Line the trap w/ some news paper or something similar, but if it is particularly windy then you might be beet to not line it at AL, because if the wind causes the newspaper to flap all over the place, that in-and-of-itself, will possibly freak-out your cat & she will avoid the trap like the plaque.
Put a SMALL amount of the chosen bait at the front of the trap, another small amount just before the trip plate, then a good size portion ALL THE WAY IN BACK of the trap in one side of the corner of the back of the trap. Set the trap door, again making sure that the trap is on flat land & NOT wobbly in any way whatsoever. Another helpful method to attract your cat into the trap, besides the food bait, is to get a small clean rag & rub it vigorously all over areas where your cat spends a lot of her/his time, such as cat-beds, blankets, cat scratching posts, a cat brush etc. Rub the rag on all of these potential surfaces to intensity your cats scent. Take rag & rub it all over the inside of the trap to help lure your cat.
(6)-Other way’s to “scent mark”:
Take the rag you “scented” w/ your cats scent & “scent mark” at the height of your cat starting from your front steps leading to your door & make a “cat scented path” all around your property remembering to do this only at your cats height level, where normal sniffing from your cat can occur. Areas to scent include, mailbox post, tree’s on your property, on your house, garage, shed. Be sure to scent ENTIRE property from front to back. It is also a good idea to scent in your immediate neighborhood lamp poles, as a way to lure your cat in a scent trail back to your property. This is extremely important because your cat could be disorientated, especially if she/he hasn’t ever been outside & their scent has never been marked on your property.
(7)–Search online for lost/found sites:
This is best to do ahead of time & have on hand so that in the event of an emergency you are not wasting valuable time getting your cat back. Post on these sites, again having a good quality picture, showing special markings or features that can help identify your cat.
Contact your local municipal shelter, local Rescue group’s & especially trying to find out about any local feral colony caretakers in your area as your cat might have found its way to a local colony for a food source. Many local neighbors might also be feeding feral cats, so be sure to ask your neighbors about if they are doing so, to keep an eye out for a new-commer’s.

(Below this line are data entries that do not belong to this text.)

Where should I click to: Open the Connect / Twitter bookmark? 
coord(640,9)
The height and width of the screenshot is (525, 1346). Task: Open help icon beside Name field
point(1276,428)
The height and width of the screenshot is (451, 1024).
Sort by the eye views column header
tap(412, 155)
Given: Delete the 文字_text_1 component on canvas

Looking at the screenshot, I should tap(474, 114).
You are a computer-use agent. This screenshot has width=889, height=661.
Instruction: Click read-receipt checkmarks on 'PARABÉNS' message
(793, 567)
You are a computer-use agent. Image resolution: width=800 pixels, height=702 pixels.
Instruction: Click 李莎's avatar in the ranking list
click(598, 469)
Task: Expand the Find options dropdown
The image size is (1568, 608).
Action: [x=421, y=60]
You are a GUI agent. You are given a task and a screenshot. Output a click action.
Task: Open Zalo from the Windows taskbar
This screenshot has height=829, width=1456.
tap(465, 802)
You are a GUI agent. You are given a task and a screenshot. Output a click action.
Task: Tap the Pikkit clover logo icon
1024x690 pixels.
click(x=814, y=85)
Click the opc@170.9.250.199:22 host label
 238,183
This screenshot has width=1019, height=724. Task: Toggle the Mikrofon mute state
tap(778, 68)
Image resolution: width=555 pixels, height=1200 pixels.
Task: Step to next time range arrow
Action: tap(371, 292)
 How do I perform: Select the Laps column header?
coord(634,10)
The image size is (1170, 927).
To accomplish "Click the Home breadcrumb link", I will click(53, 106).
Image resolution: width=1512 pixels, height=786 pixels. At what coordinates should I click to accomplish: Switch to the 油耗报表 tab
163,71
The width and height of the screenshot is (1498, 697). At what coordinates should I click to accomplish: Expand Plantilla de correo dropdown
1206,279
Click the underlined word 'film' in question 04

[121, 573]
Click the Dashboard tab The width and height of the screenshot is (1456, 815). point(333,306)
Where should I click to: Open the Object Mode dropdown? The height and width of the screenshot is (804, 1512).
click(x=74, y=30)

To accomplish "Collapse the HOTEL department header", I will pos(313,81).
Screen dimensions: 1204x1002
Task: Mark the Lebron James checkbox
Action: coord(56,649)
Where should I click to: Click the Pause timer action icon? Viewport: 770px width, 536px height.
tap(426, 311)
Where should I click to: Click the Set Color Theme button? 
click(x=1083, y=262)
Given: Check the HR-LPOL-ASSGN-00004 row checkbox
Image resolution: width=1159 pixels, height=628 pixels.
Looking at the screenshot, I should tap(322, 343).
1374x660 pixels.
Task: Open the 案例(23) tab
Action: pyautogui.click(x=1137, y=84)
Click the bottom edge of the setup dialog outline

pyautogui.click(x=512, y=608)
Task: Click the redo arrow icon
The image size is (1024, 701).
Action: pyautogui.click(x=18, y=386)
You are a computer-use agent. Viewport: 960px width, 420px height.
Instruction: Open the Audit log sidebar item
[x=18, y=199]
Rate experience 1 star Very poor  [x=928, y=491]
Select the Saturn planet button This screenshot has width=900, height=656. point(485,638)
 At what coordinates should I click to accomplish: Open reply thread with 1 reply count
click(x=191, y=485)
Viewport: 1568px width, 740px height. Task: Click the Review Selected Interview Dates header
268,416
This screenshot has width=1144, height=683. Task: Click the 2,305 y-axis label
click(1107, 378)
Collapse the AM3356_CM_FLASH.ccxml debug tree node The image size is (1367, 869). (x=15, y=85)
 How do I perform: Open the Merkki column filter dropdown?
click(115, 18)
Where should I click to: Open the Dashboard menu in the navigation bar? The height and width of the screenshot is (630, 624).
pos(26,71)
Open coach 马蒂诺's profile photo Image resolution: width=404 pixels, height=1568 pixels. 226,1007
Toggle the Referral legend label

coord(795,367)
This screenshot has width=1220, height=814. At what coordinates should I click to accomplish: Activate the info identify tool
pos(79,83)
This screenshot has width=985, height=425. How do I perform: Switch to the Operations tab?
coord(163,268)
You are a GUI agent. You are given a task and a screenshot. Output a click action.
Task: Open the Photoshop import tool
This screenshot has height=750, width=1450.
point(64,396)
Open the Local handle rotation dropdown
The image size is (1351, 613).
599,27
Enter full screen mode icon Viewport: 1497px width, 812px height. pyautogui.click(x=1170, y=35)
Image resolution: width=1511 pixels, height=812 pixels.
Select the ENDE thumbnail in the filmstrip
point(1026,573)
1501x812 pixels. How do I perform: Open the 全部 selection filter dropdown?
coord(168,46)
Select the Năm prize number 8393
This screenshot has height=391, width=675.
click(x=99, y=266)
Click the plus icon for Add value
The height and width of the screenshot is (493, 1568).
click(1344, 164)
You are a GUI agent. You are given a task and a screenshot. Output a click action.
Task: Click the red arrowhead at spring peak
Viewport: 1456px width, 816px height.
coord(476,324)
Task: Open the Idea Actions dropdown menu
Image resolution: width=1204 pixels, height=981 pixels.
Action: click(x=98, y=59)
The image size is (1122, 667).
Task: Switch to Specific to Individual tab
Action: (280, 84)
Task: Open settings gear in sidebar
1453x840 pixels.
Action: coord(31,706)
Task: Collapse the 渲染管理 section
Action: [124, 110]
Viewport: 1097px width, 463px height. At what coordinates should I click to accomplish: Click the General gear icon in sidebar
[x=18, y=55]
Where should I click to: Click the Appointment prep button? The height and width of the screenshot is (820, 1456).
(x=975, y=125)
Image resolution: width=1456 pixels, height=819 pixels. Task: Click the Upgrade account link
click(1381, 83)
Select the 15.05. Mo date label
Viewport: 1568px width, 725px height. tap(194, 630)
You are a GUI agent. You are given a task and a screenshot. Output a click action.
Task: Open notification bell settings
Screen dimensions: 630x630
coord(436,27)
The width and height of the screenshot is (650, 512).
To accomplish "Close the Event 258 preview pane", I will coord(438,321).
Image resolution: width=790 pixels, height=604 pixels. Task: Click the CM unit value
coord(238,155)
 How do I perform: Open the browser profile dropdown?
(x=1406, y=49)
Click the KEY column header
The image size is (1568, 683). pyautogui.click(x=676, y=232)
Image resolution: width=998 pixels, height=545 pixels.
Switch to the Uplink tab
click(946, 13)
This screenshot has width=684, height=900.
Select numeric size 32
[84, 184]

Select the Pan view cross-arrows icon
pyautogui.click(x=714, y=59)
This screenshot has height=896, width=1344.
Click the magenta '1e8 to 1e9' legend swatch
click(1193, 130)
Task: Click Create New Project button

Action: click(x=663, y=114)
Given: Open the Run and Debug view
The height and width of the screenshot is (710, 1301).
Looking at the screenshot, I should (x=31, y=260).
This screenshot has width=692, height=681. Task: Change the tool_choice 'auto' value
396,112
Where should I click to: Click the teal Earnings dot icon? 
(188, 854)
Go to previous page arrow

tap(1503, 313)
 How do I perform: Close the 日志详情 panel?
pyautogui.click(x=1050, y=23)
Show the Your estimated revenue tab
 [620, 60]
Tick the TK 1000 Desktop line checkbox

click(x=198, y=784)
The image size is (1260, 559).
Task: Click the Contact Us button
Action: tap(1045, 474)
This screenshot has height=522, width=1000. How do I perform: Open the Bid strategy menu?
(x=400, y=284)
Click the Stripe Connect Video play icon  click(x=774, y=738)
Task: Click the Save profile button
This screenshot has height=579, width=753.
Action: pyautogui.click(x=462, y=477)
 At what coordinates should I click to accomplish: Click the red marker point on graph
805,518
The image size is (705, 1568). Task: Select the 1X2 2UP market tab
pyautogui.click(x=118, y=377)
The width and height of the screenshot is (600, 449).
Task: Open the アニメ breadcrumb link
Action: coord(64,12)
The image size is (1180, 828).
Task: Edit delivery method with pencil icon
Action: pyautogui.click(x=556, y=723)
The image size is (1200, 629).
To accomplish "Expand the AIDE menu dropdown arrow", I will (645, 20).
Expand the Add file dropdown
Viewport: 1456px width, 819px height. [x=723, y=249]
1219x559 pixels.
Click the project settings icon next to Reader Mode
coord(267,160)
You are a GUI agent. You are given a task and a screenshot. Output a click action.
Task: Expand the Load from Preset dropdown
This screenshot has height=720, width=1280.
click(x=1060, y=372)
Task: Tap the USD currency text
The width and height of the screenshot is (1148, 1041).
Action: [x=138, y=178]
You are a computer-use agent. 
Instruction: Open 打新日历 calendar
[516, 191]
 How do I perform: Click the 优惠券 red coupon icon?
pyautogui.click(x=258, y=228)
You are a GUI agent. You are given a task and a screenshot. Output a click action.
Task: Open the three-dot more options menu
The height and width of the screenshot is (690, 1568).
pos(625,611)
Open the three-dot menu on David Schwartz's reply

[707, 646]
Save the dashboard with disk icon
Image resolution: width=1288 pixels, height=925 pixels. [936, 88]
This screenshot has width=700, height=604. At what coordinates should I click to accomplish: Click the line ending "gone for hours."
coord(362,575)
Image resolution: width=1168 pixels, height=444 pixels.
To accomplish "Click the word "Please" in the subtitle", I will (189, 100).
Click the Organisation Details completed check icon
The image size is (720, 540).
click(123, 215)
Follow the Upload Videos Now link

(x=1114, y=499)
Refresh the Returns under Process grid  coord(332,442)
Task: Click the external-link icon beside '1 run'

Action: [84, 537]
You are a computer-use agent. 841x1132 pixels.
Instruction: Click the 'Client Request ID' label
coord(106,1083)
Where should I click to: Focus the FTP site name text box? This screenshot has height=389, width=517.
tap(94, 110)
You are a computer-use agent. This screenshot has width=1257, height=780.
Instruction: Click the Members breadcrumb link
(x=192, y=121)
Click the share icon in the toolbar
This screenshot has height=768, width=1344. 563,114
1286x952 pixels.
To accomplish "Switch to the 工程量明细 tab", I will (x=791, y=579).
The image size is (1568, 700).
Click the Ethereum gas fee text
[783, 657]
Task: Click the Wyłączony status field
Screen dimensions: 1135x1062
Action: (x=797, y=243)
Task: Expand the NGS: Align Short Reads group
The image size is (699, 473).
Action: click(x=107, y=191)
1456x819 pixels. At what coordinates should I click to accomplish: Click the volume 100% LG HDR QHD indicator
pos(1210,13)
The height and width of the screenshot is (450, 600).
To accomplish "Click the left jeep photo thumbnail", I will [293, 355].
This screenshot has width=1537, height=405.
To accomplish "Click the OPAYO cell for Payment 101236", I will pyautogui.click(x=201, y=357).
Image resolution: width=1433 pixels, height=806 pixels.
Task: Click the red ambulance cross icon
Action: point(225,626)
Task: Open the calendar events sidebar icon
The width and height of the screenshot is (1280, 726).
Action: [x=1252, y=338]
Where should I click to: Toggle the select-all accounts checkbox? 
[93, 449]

I’m sure that some of this could be out of order, or could be condensed etc. I hope any of this could he helpful to be included in a follow-up article on finding a lost cat.
I’ve trained my dogs to not run out the door, but to be honest never did that with my cats. Instead I would yell at my husband if he stood with the door open! I guess these tips are a better plan. Great post.
I sure could have used this back in the day when I had a major door darting cat! He was always escaping.
Golden Daily Scoop says
Our kitty luckily isn’t a door darter but the Goldens on the other hand is a different story. lol
We have had a few door darters in our time. Once one of our females got out and waited in the shrubs til we came to rescue her, to this day we are still not sure how she slithered out.
Great info and tips! Yes, this is one of my worst nightmares! Luckily, I haven’t really had to worry about this much though. But I am always very aware when I come and go — and I always stress to cat sitters to watch the door, too.
Excellent post. I am lucky that the only door darter is Joanie and she only darts into the kitchen from the living room.
We aren’t door darters, much to my human’s relief, but we certainly wouldn’t hesitate to wander outside if we had the opportunity, even if that meant pawing open a door that was just the slightest bit ajar. So my human is very careful about making sure we are not near any doors when humans are coming in or out.